As with Project 1 and 2 you should create a web page describing your work on the application. If possible make an embedded applet of your application but the data files may be large so be sure to have a link so people can download your application (and the necessary data files) to run your application. Please make sure that your application is Mac / Windows / Linux compatible. If you can get your app to run online through a browser then do include that version as well. The web page should describe the contribution of each team member (ie who worked on which interface elements, who worked on converting the data into a more usable form, etc.)

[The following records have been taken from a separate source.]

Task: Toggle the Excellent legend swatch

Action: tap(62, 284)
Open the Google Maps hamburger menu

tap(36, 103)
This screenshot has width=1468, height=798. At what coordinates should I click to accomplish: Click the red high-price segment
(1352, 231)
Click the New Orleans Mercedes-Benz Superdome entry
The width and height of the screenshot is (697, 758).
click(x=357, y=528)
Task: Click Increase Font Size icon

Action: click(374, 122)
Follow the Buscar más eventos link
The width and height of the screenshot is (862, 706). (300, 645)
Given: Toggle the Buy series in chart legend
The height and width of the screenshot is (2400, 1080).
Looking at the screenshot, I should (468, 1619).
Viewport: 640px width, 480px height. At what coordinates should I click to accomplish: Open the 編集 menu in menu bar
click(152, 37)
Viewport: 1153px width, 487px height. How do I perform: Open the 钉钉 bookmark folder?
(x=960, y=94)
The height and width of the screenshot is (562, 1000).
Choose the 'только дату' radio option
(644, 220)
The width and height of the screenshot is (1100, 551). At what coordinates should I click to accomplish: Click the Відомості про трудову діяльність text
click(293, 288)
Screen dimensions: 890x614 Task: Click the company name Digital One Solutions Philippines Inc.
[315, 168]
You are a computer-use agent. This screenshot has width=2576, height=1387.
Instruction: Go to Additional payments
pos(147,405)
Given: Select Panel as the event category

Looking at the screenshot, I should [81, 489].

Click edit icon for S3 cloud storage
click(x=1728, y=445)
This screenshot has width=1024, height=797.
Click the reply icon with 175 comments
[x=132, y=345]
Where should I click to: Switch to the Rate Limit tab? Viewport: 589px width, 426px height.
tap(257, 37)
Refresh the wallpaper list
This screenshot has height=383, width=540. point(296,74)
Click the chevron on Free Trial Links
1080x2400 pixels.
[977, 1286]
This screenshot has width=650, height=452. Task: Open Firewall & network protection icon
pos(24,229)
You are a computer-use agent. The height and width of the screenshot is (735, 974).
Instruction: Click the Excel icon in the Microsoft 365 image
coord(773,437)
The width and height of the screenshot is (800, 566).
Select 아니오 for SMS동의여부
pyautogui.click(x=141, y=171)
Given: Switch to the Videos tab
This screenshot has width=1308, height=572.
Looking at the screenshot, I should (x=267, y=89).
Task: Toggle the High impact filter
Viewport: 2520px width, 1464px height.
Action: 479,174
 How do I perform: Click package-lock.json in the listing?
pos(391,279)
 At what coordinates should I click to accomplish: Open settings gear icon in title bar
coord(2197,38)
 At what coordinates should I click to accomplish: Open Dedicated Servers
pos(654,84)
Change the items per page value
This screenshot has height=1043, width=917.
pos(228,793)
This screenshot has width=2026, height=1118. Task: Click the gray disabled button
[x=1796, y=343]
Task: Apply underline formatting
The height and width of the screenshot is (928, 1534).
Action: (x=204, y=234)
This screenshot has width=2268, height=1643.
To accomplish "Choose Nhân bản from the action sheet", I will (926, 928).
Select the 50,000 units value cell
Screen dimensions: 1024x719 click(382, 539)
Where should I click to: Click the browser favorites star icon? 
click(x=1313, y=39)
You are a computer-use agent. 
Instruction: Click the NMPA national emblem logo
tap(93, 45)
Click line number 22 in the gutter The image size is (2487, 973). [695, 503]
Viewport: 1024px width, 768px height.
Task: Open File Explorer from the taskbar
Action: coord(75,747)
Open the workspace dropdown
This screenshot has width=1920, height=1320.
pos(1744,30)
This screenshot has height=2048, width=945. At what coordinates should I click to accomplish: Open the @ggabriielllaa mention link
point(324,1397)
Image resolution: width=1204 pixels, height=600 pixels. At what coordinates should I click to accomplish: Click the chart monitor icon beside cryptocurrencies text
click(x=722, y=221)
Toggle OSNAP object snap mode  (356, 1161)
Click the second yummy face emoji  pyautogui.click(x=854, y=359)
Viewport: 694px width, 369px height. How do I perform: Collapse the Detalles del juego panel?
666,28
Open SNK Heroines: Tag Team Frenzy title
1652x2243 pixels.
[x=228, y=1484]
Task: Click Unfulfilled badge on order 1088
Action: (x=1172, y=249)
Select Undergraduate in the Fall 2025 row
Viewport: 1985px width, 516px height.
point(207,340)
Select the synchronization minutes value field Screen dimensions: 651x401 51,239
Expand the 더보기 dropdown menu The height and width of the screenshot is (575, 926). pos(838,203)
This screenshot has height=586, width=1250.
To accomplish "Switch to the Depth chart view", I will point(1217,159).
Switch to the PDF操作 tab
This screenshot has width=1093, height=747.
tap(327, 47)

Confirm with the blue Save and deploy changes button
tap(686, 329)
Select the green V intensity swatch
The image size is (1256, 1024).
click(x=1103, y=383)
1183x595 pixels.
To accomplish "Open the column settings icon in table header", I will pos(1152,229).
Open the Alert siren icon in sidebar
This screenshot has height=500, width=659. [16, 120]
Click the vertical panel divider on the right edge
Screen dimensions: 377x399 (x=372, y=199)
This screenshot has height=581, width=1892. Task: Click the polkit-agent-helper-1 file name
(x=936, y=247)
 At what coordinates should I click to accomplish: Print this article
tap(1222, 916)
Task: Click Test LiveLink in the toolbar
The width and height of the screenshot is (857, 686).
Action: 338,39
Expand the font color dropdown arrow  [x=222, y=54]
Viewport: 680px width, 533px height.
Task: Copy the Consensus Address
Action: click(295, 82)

Please send me a 1024 x 768 jpg image of your visualization for the web. This should be named p2.<someone_in_your_groups_last_name>.jpg.

Each person in the group should also send me a private email ranking your coworkers on the project on a scale from 1 (low) to 5 (high) in terms of how good a coworker they were on the project. If you never want to work with them again, give them a 1. If this person would be a first choice for a partner on a future project then give them a 5. If they did what was expected but nothing particularly good or bad then give them a 3. By default your score should be 3 unless you have a particular reason to increase or decrease the number. Please confine your responses to 1, 2, 3, 4, 5 and no 1/3ds or .5s please. I will average out all these scores for projects 2 through 4 and keep them in mind when assigning final grades.

Each group will present their work to the class and describe its features to the rest of the class. This allows everyone to see a variety of solutions to the problem, and a variety of implementations.

Since we have six groups to go through in 75 minutes, each group will talk for 8 minutes plus 4 minutes for questions from the other groups. The presentation time should be evenly split among all members of the group. Each group sitting in the audience will be allowed one question for the group currently presenting, so come up with a good one. In answering the questions the group presenting should be concise so all of the other groups have a chance to ask questions.

last revision 10/19/10 - made the genre issue even more clear.